TASK DESCRIPTION :: Starting with the first line below, reproduce each line exactly until you have included the one bearing "Task: Check the facebookicon size checkbox".

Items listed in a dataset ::
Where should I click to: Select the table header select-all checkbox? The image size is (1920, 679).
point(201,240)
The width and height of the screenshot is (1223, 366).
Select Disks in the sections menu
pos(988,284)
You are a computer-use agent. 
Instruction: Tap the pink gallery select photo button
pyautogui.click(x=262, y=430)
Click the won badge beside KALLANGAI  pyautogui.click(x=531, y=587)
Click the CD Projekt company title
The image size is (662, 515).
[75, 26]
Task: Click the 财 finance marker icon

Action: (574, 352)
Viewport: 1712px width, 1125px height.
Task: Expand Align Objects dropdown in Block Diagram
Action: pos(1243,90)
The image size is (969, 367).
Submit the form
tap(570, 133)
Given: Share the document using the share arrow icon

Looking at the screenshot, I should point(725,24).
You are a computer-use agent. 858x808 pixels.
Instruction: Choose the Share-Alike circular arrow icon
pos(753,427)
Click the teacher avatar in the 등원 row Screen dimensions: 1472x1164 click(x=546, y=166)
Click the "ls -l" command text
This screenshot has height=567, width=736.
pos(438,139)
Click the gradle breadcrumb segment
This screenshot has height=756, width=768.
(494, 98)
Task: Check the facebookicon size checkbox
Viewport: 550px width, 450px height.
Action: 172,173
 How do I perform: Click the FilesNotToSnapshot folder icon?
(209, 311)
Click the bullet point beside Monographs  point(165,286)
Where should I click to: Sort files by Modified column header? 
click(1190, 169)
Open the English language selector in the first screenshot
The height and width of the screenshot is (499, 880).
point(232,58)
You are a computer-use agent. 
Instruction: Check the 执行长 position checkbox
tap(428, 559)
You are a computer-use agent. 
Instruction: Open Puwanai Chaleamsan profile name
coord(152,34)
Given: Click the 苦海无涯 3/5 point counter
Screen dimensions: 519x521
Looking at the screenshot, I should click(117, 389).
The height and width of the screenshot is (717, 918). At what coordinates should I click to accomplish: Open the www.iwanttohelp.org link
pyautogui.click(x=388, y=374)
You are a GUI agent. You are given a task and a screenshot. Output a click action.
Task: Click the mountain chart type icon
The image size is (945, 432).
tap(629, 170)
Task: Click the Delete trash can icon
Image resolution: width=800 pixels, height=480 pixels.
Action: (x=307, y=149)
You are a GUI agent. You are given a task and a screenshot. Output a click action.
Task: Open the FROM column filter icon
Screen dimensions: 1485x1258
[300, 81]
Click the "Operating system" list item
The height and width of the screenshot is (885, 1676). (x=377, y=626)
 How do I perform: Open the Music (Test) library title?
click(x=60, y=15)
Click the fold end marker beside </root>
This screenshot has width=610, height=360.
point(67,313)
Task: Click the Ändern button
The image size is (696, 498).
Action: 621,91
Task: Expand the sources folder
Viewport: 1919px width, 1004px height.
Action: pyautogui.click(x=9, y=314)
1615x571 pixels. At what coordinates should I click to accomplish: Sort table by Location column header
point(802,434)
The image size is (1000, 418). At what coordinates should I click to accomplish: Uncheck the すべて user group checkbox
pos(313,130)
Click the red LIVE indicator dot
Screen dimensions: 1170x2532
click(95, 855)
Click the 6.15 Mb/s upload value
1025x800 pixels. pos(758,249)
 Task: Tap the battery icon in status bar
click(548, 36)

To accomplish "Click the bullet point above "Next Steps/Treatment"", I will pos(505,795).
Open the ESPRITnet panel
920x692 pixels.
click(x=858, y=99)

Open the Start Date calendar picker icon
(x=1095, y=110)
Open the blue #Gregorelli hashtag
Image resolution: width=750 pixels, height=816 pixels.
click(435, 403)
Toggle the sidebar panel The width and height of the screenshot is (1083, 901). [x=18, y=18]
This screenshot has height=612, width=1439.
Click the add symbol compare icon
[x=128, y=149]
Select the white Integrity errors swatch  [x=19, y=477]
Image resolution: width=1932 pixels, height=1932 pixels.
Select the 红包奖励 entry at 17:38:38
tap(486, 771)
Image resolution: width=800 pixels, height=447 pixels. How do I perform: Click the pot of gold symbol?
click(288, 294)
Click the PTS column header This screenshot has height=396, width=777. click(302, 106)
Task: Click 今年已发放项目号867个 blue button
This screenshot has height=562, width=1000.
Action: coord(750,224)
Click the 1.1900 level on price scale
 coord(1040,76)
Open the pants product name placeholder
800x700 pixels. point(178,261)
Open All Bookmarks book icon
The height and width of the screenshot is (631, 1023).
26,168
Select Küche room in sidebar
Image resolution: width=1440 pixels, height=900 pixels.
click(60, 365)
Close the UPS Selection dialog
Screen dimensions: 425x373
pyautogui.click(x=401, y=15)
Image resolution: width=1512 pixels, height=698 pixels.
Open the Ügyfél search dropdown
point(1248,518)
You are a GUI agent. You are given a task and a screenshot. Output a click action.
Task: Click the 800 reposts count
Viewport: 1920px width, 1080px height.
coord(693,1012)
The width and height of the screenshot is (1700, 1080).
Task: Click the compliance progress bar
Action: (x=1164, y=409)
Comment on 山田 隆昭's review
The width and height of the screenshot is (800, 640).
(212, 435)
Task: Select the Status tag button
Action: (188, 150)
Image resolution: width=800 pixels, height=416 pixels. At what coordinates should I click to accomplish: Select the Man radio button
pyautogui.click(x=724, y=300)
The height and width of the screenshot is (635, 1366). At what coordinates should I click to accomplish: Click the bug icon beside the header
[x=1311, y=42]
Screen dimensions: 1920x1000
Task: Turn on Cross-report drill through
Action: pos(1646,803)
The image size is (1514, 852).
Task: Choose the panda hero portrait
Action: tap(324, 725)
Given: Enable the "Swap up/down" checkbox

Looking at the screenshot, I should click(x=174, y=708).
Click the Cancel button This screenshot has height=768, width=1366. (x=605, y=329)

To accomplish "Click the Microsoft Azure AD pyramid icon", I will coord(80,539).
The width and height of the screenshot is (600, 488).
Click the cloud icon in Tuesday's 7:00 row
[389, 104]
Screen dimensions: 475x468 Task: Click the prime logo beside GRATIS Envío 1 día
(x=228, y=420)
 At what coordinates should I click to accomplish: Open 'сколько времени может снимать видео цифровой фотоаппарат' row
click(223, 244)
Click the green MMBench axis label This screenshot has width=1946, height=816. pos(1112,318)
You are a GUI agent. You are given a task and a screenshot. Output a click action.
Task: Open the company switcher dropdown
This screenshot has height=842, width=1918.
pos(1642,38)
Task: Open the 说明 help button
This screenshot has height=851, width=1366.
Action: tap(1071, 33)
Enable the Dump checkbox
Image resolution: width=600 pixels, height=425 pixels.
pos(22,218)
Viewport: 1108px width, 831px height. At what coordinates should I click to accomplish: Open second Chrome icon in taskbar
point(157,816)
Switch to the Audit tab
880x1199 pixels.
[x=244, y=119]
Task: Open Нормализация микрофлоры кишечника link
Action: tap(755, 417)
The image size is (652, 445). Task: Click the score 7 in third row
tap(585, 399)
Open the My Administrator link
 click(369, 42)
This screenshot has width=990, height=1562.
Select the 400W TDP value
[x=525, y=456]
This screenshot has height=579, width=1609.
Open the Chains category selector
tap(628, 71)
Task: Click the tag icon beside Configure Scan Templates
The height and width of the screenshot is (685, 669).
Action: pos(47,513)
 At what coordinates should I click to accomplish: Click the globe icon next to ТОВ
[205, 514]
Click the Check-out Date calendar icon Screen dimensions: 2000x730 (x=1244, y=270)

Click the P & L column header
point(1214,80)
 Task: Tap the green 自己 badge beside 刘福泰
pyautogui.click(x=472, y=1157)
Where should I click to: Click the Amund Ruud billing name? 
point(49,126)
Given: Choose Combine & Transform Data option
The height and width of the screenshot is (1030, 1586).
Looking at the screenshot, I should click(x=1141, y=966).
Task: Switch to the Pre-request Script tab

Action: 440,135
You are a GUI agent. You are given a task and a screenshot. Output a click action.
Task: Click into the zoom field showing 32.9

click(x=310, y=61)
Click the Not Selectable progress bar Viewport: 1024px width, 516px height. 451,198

WRITTEN RESPONSE ::
Where should I click to: Select the table header select-all checkbox? The image size is (1920, 679).
point(201,240)
The width and height of the screenshot is (1223, 366).
Select Disks in the sections menu
pos(988,284)
You are a computer-use agent. 
Instruction: Tap the pink gallery select photo button
pyautogui.click(x=262, y=430)
Click the won badge beside KALLANGAI  pyautogui.click(x=531, y=587)
Click the CD Projekt company title
The image size is (662, 515).
[75, 26]
Task: Click the 财 finance marker icon

Action: (574, 352)
Viewport: 1712px width, 1125px height.
Task: Expand Align Objects dropdown in Block Diagram
Action: pos(1243,90)
The image size is (969, 367).
Submit the form
tap(570, 133)
Given: Share the document using the share arrow icon

Looking at the screenshot, I should point(725,24).
You are a computer-use agent. 858x808 pixels.
Instruction: Choose the Share-Alike circular arrow icon
pos(753,427)
Click the teacher avatar in the 등원 row Screen dimensions: 1472x1164 click(x=546, y=166)
Click the "ls -l" command text
This screenshot has height=567, width=736.
pos(438,139)
Click the gradle breadcrumb segment
This screenshot has height=756, width=768.
(494, 98)
Task: Check the facebookicon size checkbox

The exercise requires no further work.